• Problem statement
All of the data must be output without alteration.

══ Task inputs

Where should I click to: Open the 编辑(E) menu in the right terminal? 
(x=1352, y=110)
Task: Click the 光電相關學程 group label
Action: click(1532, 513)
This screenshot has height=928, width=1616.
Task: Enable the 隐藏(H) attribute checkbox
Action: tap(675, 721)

════

• Answer for the task
Where should I click to: Open the 编辑(E) menu in the right terminal? 
(x=1352, y=110)
Task: Click the 光電相關學程 group label
Action: click(1532, 513)
This screenshot has height=928, width=1616.
Task: Enable the 隐藏(H) attribute checkbox
Action: tap(675, 721)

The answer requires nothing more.